Problem details: Beginning with the line where "This screenshot has height=672, width=720." appears, repeat every remaining line of the entries exactly, the last line included.

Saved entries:
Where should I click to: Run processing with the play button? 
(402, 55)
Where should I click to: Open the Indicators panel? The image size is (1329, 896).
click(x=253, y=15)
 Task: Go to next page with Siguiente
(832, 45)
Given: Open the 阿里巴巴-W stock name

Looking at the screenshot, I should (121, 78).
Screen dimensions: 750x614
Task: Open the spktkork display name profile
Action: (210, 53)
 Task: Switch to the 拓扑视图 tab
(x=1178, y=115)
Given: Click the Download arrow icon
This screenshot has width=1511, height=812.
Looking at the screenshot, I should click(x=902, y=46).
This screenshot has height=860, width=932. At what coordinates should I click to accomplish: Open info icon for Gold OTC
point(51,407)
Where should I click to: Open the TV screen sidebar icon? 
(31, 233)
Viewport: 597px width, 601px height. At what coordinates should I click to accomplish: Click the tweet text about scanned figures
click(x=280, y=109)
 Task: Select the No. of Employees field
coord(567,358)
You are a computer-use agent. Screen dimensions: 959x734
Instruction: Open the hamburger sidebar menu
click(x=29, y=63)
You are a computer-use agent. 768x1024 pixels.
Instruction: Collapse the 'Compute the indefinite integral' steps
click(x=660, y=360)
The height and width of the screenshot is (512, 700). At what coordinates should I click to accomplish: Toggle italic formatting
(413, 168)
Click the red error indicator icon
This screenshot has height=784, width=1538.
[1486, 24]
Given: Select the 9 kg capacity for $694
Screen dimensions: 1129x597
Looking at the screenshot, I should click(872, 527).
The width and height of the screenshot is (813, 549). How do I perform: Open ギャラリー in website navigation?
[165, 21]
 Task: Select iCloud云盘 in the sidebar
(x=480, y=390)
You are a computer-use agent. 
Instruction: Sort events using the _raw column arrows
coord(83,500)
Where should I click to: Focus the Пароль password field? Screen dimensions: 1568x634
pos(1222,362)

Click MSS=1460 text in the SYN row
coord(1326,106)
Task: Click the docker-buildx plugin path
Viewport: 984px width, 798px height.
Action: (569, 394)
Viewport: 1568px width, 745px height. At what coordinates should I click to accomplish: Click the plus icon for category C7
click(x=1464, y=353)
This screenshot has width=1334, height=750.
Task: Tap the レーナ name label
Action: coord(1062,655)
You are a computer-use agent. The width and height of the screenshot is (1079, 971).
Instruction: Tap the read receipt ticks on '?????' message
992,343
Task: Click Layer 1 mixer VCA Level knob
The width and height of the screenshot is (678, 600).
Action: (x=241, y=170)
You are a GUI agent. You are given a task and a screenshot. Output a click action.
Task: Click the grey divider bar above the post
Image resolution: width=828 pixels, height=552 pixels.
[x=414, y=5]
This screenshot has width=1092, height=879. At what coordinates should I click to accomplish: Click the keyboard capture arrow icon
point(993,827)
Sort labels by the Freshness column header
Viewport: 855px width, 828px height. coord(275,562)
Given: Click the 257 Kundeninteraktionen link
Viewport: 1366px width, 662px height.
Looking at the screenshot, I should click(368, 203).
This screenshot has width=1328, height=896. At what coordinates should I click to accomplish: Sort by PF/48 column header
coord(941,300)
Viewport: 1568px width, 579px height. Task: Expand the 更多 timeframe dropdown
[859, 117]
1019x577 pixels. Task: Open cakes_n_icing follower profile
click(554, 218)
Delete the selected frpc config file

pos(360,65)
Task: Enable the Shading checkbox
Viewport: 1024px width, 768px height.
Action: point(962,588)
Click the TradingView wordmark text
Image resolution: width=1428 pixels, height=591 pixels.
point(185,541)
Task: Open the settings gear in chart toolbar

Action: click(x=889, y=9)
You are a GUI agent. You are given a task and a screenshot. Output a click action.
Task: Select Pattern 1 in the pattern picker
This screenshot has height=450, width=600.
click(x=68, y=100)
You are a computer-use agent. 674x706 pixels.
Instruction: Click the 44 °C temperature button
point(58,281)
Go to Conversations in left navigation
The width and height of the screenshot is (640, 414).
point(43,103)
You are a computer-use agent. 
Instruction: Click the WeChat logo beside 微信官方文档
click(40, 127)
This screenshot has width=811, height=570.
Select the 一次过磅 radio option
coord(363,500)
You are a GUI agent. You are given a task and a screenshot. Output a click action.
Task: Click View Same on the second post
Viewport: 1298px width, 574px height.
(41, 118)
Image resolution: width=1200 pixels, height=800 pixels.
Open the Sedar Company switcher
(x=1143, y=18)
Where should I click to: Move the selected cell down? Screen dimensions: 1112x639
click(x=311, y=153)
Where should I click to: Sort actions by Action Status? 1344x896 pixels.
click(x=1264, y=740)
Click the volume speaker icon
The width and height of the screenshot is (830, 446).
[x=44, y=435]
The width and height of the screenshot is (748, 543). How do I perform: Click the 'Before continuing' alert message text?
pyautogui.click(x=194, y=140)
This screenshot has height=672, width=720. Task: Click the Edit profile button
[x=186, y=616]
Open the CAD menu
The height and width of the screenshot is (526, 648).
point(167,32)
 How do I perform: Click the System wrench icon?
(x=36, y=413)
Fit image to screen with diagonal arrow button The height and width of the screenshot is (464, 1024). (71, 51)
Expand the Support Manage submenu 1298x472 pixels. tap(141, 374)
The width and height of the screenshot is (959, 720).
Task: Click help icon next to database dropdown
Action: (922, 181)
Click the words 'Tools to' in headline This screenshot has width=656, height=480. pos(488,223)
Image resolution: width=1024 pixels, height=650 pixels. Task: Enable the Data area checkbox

Answer section:
This screenshot has height=672, width=720. Task: Click the Edit profile button
[x=186, y=616]
Open the CAD menu
The height and width of the screenshot is (526, 648).
point(167,32)
 How do I perform: Click the System wrench icon?
(x=36, y=413)
Fit image to screen with diagonal arrow button The height and width of the screenshot is (464, 1024). (71, 51)
Expand the Support Manage submenu 1298x472 pixels. tap(141, 374)
The width and height of the screenshot is (959, 720).
Task: Click help icon next to database dropdown
Action: (922, 181)
Click the words 'Tools to' in headline This screenshot has width=656, height=480. pos(488,223)
Image resolution: width=1024 pixels, height=650 pixels. Task: Enable the Data area checkbox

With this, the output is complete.